What you should do — Give again, unaltered, the lines of the listing below that run from the line having "Screen dimensions: 1408x840" through the line having "This screenshot has height=868, width=1391.".

^^^^^^^^^^^^^^^^

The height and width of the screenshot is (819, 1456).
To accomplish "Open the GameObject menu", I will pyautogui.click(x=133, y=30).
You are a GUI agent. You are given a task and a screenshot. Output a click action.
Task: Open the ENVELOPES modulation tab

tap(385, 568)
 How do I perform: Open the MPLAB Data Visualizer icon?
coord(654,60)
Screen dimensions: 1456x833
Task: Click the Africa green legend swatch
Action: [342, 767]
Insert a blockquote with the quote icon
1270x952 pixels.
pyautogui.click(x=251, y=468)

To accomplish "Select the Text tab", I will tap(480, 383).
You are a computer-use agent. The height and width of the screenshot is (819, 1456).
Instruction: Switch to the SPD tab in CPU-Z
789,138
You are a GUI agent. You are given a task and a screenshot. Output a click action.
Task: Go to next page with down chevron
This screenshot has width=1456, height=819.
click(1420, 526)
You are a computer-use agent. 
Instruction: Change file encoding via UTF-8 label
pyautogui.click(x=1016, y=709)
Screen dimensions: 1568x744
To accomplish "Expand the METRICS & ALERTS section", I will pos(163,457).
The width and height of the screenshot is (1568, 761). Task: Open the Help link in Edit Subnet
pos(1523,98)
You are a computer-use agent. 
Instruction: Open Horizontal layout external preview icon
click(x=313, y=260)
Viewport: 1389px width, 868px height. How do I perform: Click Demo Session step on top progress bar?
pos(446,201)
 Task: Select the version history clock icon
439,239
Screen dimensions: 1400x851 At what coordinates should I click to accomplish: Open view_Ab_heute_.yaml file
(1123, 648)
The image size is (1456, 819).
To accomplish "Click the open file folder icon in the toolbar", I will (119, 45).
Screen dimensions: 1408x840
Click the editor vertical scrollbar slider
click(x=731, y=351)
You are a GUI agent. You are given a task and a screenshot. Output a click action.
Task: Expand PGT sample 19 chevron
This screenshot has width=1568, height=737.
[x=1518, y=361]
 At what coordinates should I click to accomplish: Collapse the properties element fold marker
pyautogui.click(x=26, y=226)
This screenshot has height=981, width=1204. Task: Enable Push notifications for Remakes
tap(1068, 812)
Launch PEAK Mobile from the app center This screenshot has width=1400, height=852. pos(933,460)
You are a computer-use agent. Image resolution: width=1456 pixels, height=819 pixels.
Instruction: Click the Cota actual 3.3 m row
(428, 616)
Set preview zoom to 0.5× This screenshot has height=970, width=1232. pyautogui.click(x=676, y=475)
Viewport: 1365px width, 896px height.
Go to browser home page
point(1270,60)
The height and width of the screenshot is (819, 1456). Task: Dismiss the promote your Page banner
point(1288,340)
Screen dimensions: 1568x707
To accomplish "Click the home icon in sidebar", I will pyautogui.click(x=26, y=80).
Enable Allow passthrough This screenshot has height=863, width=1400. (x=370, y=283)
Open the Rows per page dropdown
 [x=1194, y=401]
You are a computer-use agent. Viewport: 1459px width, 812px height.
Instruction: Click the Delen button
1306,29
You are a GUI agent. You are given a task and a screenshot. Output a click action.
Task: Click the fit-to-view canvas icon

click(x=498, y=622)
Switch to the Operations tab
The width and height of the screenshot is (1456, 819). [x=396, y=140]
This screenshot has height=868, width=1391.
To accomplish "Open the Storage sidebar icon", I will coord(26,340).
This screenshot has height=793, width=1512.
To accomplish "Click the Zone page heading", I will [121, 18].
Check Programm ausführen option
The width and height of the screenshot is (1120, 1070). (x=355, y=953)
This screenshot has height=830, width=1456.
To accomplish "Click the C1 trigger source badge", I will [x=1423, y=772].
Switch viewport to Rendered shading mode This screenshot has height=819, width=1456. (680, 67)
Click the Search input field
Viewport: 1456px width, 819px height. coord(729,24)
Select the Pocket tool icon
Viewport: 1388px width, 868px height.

^^^^^^^^^^^^^^^^

Expected answer —
Screen dimensions: 1408x840
Click the editor vertical scrollbar slider
click(x=731, y=351)
You are a GUI agent. You are given a task and a screenshot. Output a click action.
Task: Expand PGT sample 19 chevron
This screenshot has width=1568, height=737.
[x=1518, y=361]
 At what coordinates should I click to accomplish: Collapse the properties element fold marker
pyautogui.click(x=26, y=226)
This screenshot has height=981, width=1204. Task: Enable Push notifications for Remakes
tap(1068, 812)
Launch PEAK Mobile from the app center This screenshot has width=1400, height=852. pos(933,460)
You are a computer-use agent. Image resolution: width=1456 pixels, height=819 pixels.
Instruction: Click the Cota actual 3.3 m row
(428, 616)
Set preview zoom to 0.5× This screenshot has height=970, width=1232. pyautogui.click(x=676, y=475)
Viewport: 1365px width, 896px height.
Go to browser home page
point(1270,60)
The height and width of the screenshot is (819, 1456). Task: Dismiss the promote your Page banner
point(1288,340)
Screen dimensions: 1568x707
To accomplish "Click the home icon in sidebar", I will pyautogui.click(x=26, y=80).
Enable Allow passthrough This screenshot has height=863, width=1400. (x=370, y=283)
Open the Rows per page dropdown
 [x=1194, y=401]
You are a computer-use agent. Viewport: 1459px width, 812px height.
Instruction: Click the Delen button
1306,29
You are a GUI agent. You are given a task and a screenshot. Output a click action.
Task: Click the fit-to-view canvas icon

click(x=498, y=622)
Switch to the Operations tab
The width and height of the screenshot is (1456, 819). [x=396, y=140]
This screenshot has height=868, width=1391.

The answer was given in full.